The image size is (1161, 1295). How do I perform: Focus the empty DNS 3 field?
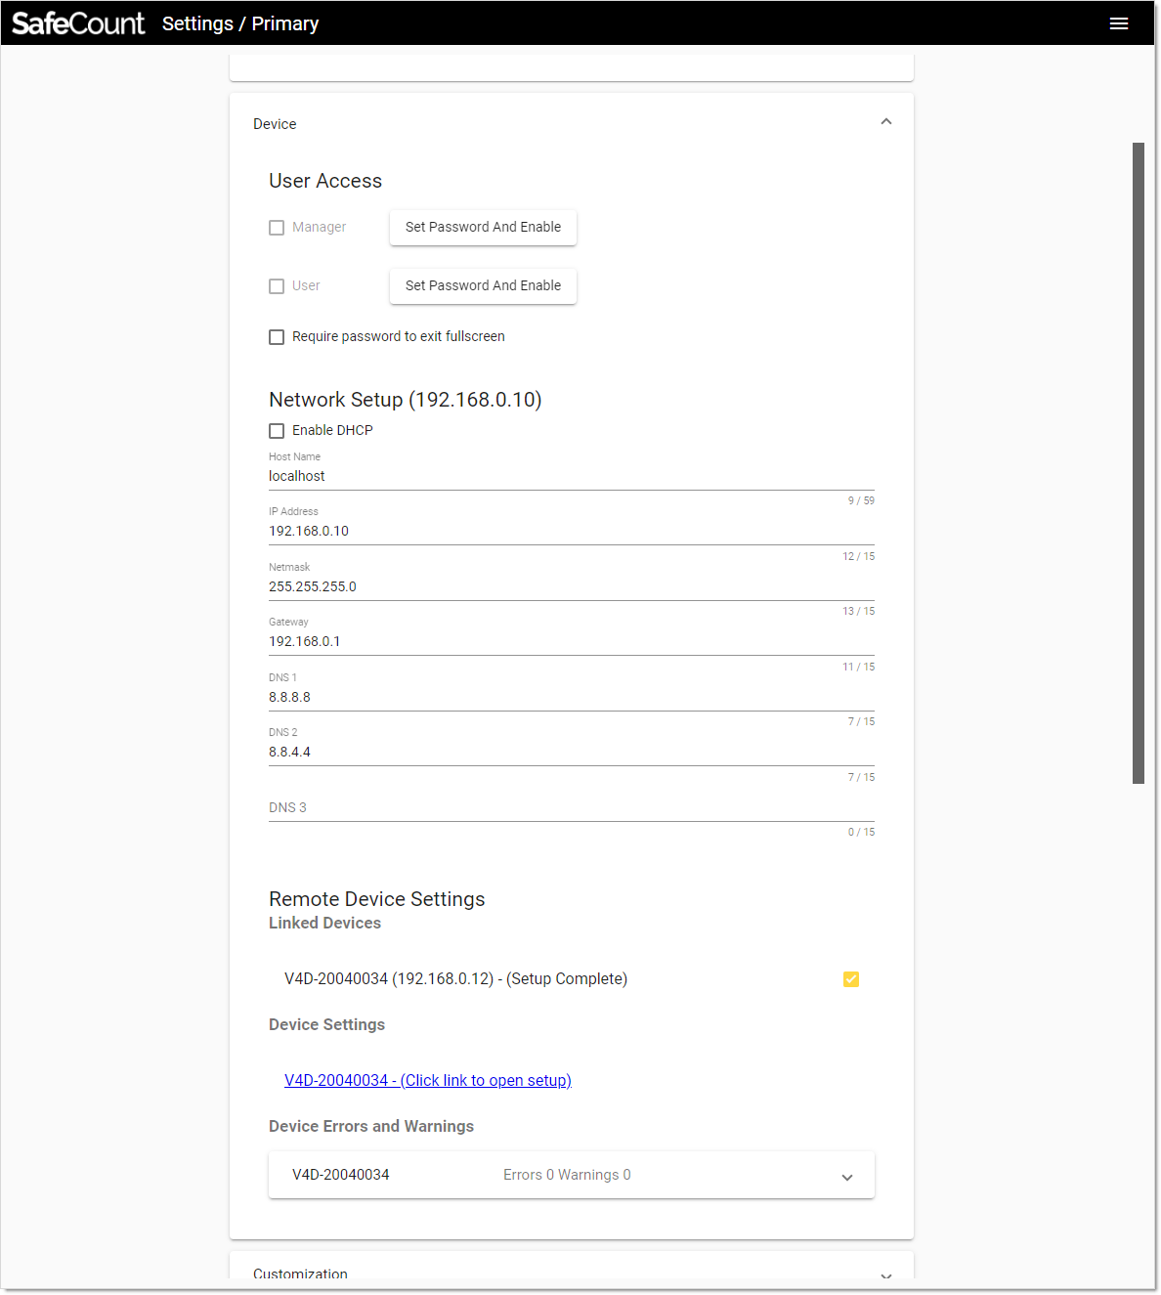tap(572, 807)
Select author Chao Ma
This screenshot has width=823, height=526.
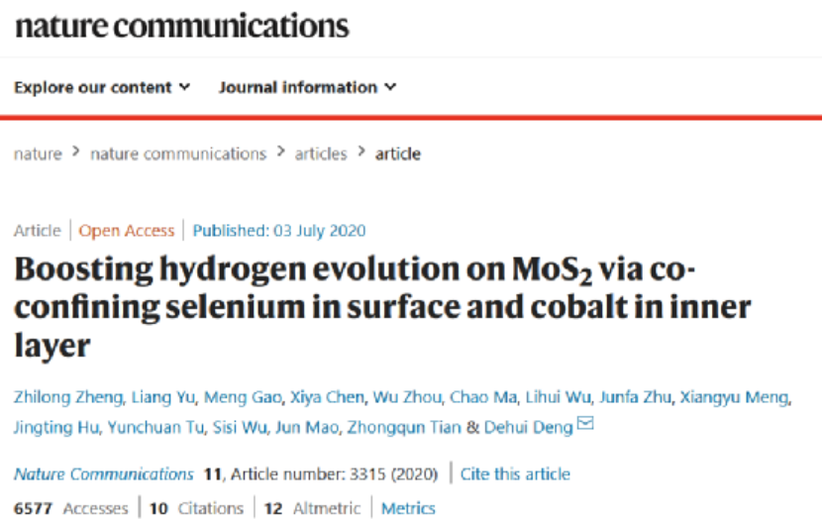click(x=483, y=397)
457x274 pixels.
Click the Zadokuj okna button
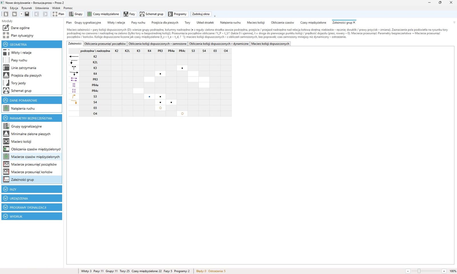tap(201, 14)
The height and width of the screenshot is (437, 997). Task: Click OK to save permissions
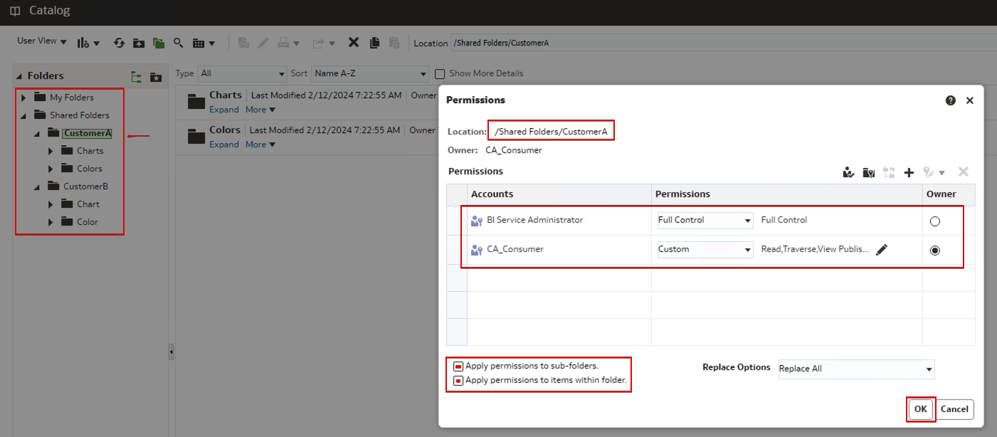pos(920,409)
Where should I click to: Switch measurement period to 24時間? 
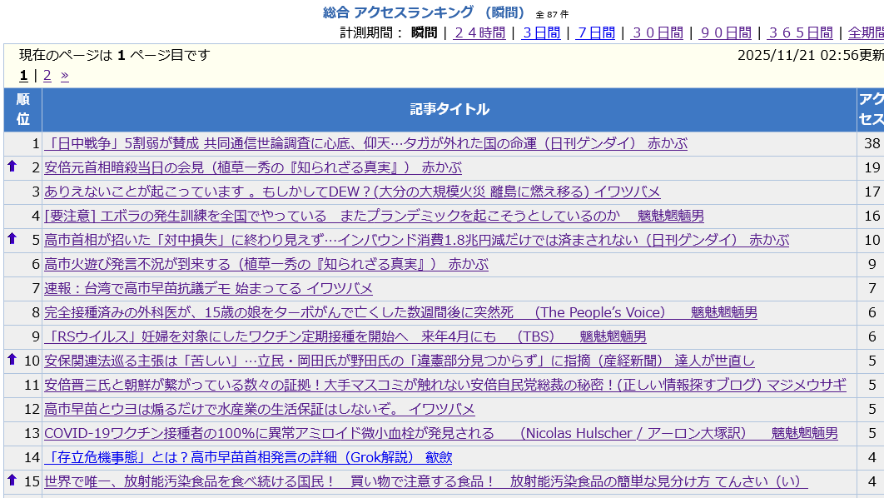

####

Reproduce exactly and only the lines from the one with "Select author Chao Ma" through the final line of the records above, inclusive. Pictures must be left out.

- _ANSWER TO THIS PROBLEM_
Select author Chao Ma
This screenshot has width=823, height=526.
click(x=483, y=397)
457x274 pixels.
Click the Zadokuj okna button
tap(201, 14)
The height and width of the screenshot is (437, 997). Task: Click OK to save permissions
pos(920,409)
Where should I click to: Switch measurement period to 24時間? 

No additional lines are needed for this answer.